### EXERCISE INSTRUCTIONS:
What is needed is an exact copy of every line in the listing.

++++++++++

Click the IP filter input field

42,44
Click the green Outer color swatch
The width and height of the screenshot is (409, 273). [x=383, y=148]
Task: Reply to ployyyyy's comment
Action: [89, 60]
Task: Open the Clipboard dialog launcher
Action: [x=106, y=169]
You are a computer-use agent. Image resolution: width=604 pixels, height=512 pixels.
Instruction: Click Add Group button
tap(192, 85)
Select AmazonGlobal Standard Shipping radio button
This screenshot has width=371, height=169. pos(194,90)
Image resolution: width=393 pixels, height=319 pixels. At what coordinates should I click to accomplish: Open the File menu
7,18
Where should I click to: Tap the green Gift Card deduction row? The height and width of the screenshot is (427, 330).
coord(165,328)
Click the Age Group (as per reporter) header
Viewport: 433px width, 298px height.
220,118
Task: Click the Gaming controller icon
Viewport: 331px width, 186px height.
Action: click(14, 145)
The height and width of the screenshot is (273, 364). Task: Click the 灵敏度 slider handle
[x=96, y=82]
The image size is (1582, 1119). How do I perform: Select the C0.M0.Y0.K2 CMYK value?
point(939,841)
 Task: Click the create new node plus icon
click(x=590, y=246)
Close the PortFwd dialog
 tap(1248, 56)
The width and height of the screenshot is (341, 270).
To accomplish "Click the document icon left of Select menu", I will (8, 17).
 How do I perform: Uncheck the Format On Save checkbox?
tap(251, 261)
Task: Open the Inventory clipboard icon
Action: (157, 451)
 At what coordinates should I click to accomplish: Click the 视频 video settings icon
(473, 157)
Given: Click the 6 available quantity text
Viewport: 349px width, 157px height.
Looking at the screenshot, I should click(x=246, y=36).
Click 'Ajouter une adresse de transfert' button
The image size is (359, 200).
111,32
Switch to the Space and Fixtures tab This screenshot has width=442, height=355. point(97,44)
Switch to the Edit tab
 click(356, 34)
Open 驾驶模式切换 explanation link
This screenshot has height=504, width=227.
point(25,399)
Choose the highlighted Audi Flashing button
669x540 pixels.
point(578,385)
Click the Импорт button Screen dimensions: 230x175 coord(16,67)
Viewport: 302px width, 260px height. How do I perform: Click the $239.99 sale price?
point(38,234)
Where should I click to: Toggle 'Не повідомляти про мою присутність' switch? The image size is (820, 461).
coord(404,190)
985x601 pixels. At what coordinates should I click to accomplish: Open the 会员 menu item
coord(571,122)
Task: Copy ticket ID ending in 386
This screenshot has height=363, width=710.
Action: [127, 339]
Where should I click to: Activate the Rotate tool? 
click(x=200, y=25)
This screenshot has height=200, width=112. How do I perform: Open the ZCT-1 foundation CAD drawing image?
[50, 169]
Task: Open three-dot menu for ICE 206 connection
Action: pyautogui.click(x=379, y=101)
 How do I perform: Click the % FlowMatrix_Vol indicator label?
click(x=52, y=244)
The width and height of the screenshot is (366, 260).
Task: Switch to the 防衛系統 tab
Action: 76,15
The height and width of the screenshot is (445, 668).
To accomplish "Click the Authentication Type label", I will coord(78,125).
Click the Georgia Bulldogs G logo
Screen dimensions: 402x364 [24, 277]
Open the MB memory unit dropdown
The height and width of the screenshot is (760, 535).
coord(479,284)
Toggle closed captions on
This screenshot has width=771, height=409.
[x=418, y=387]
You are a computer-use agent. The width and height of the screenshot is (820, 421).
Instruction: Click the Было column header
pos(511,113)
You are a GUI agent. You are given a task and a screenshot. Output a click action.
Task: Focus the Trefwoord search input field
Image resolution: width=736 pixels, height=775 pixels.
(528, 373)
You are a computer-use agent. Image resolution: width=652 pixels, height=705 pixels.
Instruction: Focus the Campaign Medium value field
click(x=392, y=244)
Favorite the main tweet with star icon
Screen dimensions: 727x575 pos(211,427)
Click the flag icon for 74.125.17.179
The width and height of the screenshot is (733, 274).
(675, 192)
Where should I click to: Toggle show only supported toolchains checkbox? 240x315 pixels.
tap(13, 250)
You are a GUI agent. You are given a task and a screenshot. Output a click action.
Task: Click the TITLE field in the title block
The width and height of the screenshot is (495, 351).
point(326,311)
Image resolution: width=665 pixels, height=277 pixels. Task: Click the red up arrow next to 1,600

++++++++++

### TASK OUTPUT:
Click the IP filter input field

42,44
Click the green Outer color swatch
The width and height of the screenshot is (409, 273). [x=383, y=148]
Task: Reply to ployyyyy's comment
Action: [89, 60]
Task: Open the Clipboard dialog launcher
Action: [x=106, y=169]
You are a computer-use agent. Image resolution: width=604 pixels, height=512 pixels.
Instruction: Click Add Group button
tap(192, 85)
Select AmazonGlobal Standard Shipping radio button
This screenshot has width=371, height=169. pos(194,90)
Image resolution: width=393 pixels, height=319 pixels. At what coordinates should I click to accomplish: Open the File menu
7,18
Where should I click to: Tap the green Gift Card deduction row? The height and width of the screenshot is (427, 330).
coord(165,328)
Click the Age Group (as per reporter) header
Viewport: 433px width, 298px height.
220,118
Task: Click the Gaming controller icon
Viewport: 331px width, 186px height.
Action: click(14, 145)
The height and width of the screenshot is (273, 364). Task: Click the 灵敏度 slider handle
[x=96, y=82]
The image size is (1582, 1119). How do I perform: Select the C0.M0.Y0.K2 CMYK value?
point(939,841)
 Task: Click the create new node plus icon
click(x=590, y=246)
Close the PortFwd dialog
 tap(1248, 56)
The width and height of the screenshot is (341, 270).
To accomplish "Click the document icon left of Select menu", I will (8, 17).
 How do I perform: Uncheck the Format On Save checkbox?
tap(251, 261)
Task: Open the Inventory clipboard icon
Action: (157, 451)
 At what coordinates should I click to accomplish: Click the 视频 video settings icon
(473, 157)
Given: Click the 6 available quantity text
Viewport: 349px width, 157px height.
Looking at the screenshot, I should click(x=246, y=36).
Click 'Ajouter une adresse de transfert' button
The image size is (359, 200).
111,32
Switch to the Space and Fixtures tab This screenshot has width=442, height=355. point(97,44)
Switch to the Edit tab
 click(356, 34)
Open 驾驶模式切换 explanation link
This screenshot has height=504, width=227.
point(25,399)
Choose the highlighted Audi Flashing button
669x540 pixels.
point(578,385)
Click the Импорт button Screen dimensions: 230x175 coord(16,67)
Viewport: 302px width, 260px height. How do I perform: Click the $239.99 sale price?
point(38,234)
Where should I click to: Toggle 'Не повідомляти про мою присутність' switch? The image size is (820, 461).
coord(404,190)
985x601 pixels. At what coordinates should I click to accomplish: Open the 会员 menu item
coord(571,122)
Task: Copy ticket ID ending in 386
This screenshot has height=363, width=710.
Action: [127, 339]
Where should I click to: Activate the Rotate tool? 
click(x=200, y=25)
This screenshot has height=200, width=112. How do I perform: Open the ZCT-1 foundation CAD drawing image?
[50, 169]
Task: Open three-dot menu for ICE 206 connection
Action: pyautogui.click(x=379, y=101)
 How do I perform: Click the % FlowMatrix_Vol indicator label?
click(x=52, y=244)
The width and height of the screenshot is (366, 260).
Task: Switch to the 防衛系統 tab
Action: 76,15
The height and width of the screenshot is (445, 668).
To accomplish "Click the Authentication Type label", I will coord(78,125).
Click the Georgia Bulldogs G logo
Screen dimensions: 402x364 [24, 277]
Open the MB memory unit dropdown
The height and width of the screenshot is (760, 535).
coord(479,284)
Toggle closed captions on
This screenshot has width=771, height=409.
[x=418, y=387]
You are a computer-use agent. The width and height of the screenshot is (820, 421).
Instruction: Click the Было column header
pos(511,113)
You are a GUI agent. You are given a task and a screenshot. Output a click action.
Task: Focus the Trefwoord search input field
Image resolution: width=736 pixels, height=775 pixels.
(528, 373)
You are a computer-use agent. Image resolution: width=652 pixels, height=705 pixels.
Instruction: Focus the Campaign Medium value field
click(x=392, y=244)
Favorite the main tweet with star icon
Screen dimensions: 727x575 pos(211,427)
Click the flag icon for 74.125.17.179
The width and height of the screenshot is (733, 274).
(675, 192)
Where should I click to: Toggle show only supported toolchains checkbox? 240x315 pixels.
tap(13, 250)
You are a GUI agent. You are given a task and a screenshot. Output a click action.
Task: Click the TITLE field in the title block
The width and height of the screenshot is (495, 351).
point(326,311)
Image resolution: width=665 pixels, height=277 pixels. Task: Click the red up arrow next to 1,600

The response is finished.